Media-Citizen Engagement Project in Mindanao Seeks to Push ARMM Reforms 

The Center for Community Journalism and Development (CCJD) in partnership with The Asia Foundation (TAF), has recently signed an agreement to undertake 12-month project “Strengthening Media-Citizen Engagement for Reforms in the ARMM” in three key areas in the region.


It was developed, through the Transition Investment Support Plan (TISP), as one of the reform strategies identified in the Roadmap for Governance Reforms in the Autonomous Region of Muslim Mindanao (ARMM). The roadmap presents both a challenge and an opportunity for bringing forward a media-citizen reform strategy, combining potent citizen action and wide ranging coverage and influence of the press especially those working in local communities where the need for reforms is more keenly felt.


As a major component of the Roadmap, the TISP has already identified the critical role of civil society in its implementation.  By engaging the news media in the process, an initiative that aims to develop local public audit and reporting mechanisms will help ensure a more effective and equitable implementation of the Roadmap’s eight key action points:


  1. Improvement of basic services delivery
  2. Creating an enabling environment for public and private partnership towards equitable growth
  3. Stepping up peace and order initiatives for sustained growth and development
  4. Performing and strengthening bureaucratic reforms
  5. Cleaning up the electoral process and ensuring peace in the region
  6. Ensuring good governance benchmarks in ARMM
  7. Fully engaging CSOs and people’s organizations in governance
  8. Maximizing the potential of ARMM 


The project focuses on the need and importance of developing and enhancing the capacities of local media-citizen groups that work collaboratively on encouraging more responsive governance, building a monitoring and reporting system especially on the elections including focused training on mitigating violence, expanding alliances and constituency, and generating greater public awareness and support.   


While these can be considered as useful templates for media-citizen engagement initiatives, current realities and emerging challenges may also help shape future undertakings of a similar nature.
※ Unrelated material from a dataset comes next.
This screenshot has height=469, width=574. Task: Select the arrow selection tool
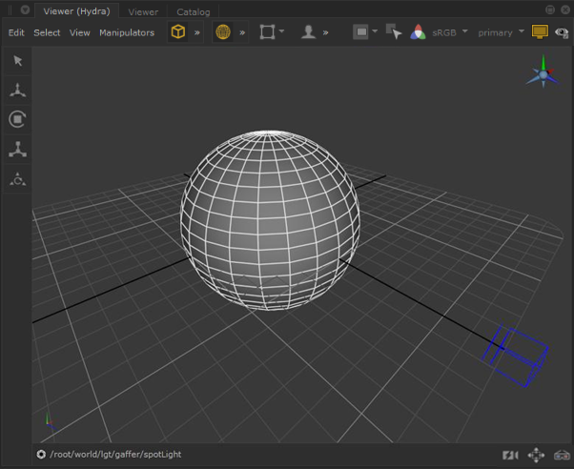(17, 61)
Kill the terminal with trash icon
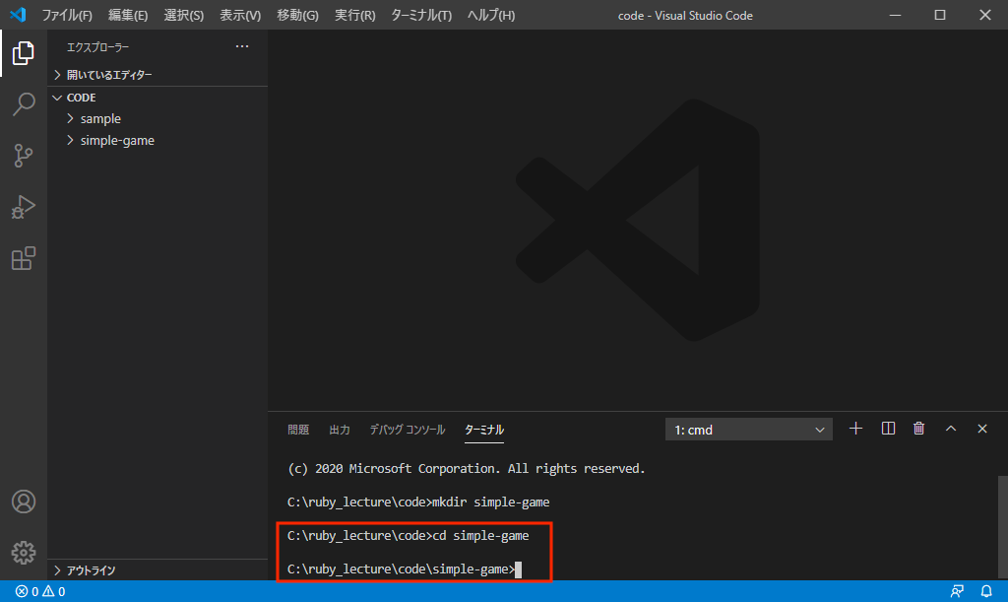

Through this project, the CCJD hopes to be able to make a modest contribution in pushing for meaningful reform in ARMM and Mindanao since it has had long-standing partnerships and working relationships with both the media and civil society in the region on wide-ranging concerns such as good governance (transparency and accountability), access to information, electoral reform, peace and sustainable development, disaster risk reduction and climate change, and human rights.


Some of these CCJD countrywide initiatives have been noted by the United Nations Office of the High Commissioner (UNOHCHR) for effectively addressing the issue of continuing lack of transparency and accountability, protection of social and economic rights and other basic human rights.


Through its publication Good Governance Practices to Protect Human Rights, the UNOHCHR pointed out how these projects sought to bring the Philippine media and civil society organizations together by allowing them to examine the extent of their collaborative tolerance and common points of agreement in order for them to strengthen the ability of local communities to participate in governance. The publication also said: “The motivation behind this endeavor was the understanding that the media are not simply communicators of facts, but that they also influence public policy agendas and can act as catalysts for community efforts to demand good governance.”


“Civil society and the media are crucial to maintaining an atmosphere in public life that discourages fraud and corruption.  Indeed, they are arguably the two most important factors in eliminating systemic corruption in public institutions,” says Rick Stapenhurst in his World Bank Institute paper, “The Media’s Role in Curbing Corruption.”


This assertion not only enhances the framework of media-citizen engagement that is the guiding principle of the public journalism philosophy that the Center for Community Journalism and Development (CCJD) espouses but also helps in illuminating the crafting of a roadmap for citizens, civil society and the media on how they can contribute to meaningful change through reforms.


Public journalism principles by themselves are rights-based as they engage, involve and ensure that citizens’ voices are heard in issues that impact on their daily lives.  Public journalism is sometimes also referred to as community-connected journalism or civic journalism and shares one common characteristic: there is no exclusive ownership…it is owned and shared by all who believe in its possibilities and who are willing to take it to new directions.